Because the public health system is in crisis

Because at the same time the right of citizens to make their own choices in natural healthcare, which can provide real alternatives to the present over-medicalised system, is being very seriously threatened

The Natural Health Charter calls on the incoming Irish government to:

  1. Commit itself to put Health Promotion and Maintenance at the very centre of its Health Care Strategy

    1. Give formal recognition to the right of citizens to freedom of choice in healthcare
    2. Give formal recognition to the special place that natural healthcare has in public health promotion and maintenance

  2. Show an encouraging attitude to natural healthcare by:

    1. Allocating responsibility for natural healthcare to a specific Junior Minister, with a corresponding section within the Department of Health and Children
    2. Establishing a Natural Healthcare Board or Authority to deal with all aspects of natural healthcare promotion and regulation

  3. Nurture and promote natural healthcare by:

    1. having a positive Government policy toward the incoming E.U. Food Supplements Directive based on the principle that citizens should have free access to all safe health supplement products
    2. giving urgent priority to drafting at national and E.U. levels management systems for traditional medicinal products based on clear definitions of them and systems of regulation which are appropriate to their nature

  4. Hold a Natural Healthcare Forum within three months of the start of the new government to give urgent impetus to these proposals


The future of Natural Health care is at risk.

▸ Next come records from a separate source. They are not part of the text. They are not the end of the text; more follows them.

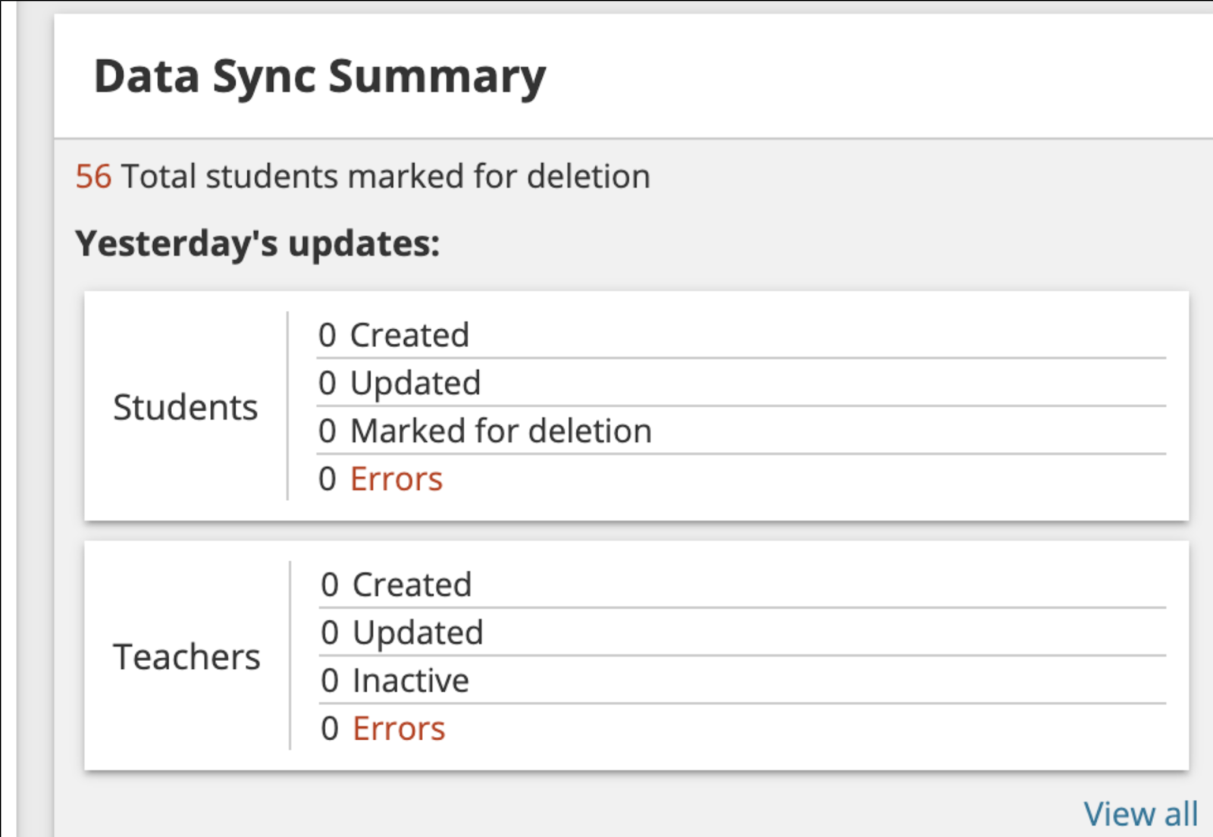Select the Students card label

point(186,407)
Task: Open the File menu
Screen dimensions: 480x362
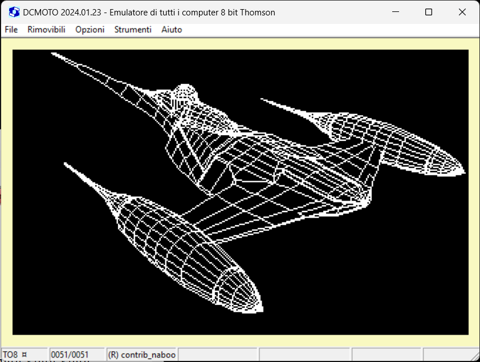Action: click(x=11, y=30)
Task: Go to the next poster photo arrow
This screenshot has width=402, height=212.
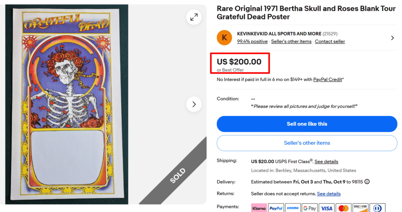Action: click(194, 104)
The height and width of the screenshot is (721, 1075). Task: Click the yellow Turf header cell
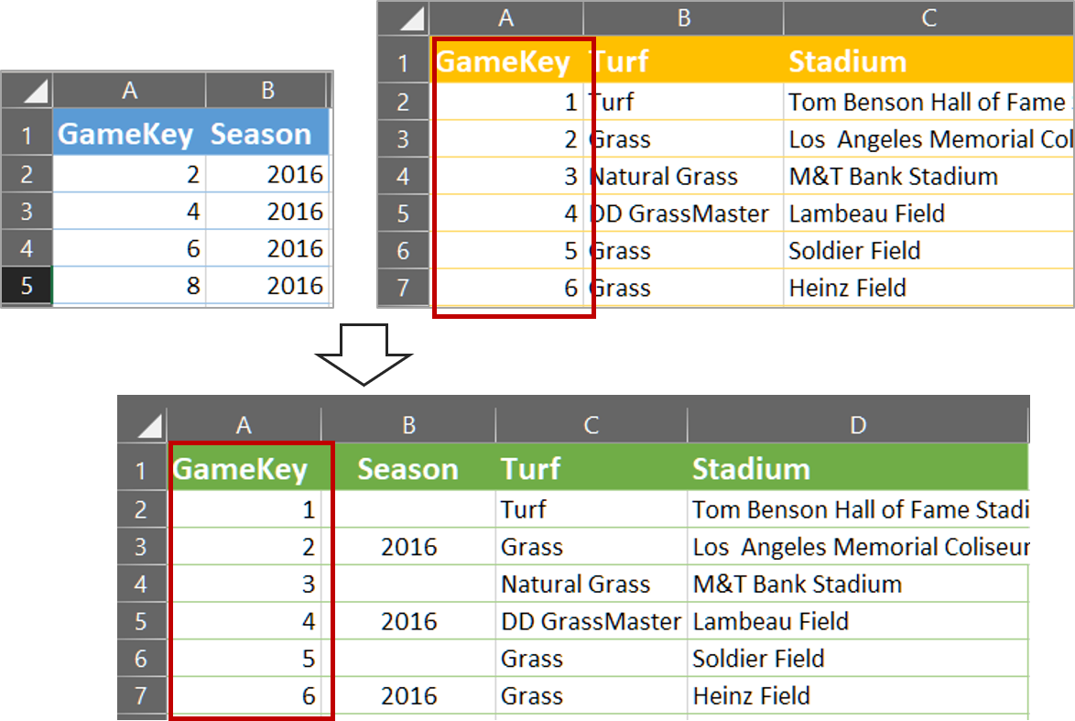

Over half Irish adults use food supplements (vitamins, minerals, cod liver oil etc):

The European Food Supplements Directive 2002 is likely severely to restrict strengths in which food supplements may be taken, as well as forcing the withdrawal of large numbers of food supplements currently available in Ireland.

More and more Irish adults turn to traditional herbal medicines as the treatment of first choice for non-critical every day conditions:

Some of the most popular European herbal medicines (St Johns Wort, gingko biloba) are not available in Ireland.

Irish Medicines Board proposals for the regulation of traditional medicines (2001) and the draft European Herbal Medicines Directive (2002) are likely to impose on traditional medicines a system of regulation more suited to modern pharmaceuticals – and the loss of many valuable products. These regulations could even be extended to many substances we customarily think of as foods.

Natural healthcare products are part of the intelligent lifestyle choices of hundreds of thousands of Irish adults. These include care with diet, health products, and the advice of alternative practitioners.

Current government policies seem to marginalize and control these choices instead of encouraging them – and government departments often have conflicting policies toward them. These need replacing with a single, positive government department.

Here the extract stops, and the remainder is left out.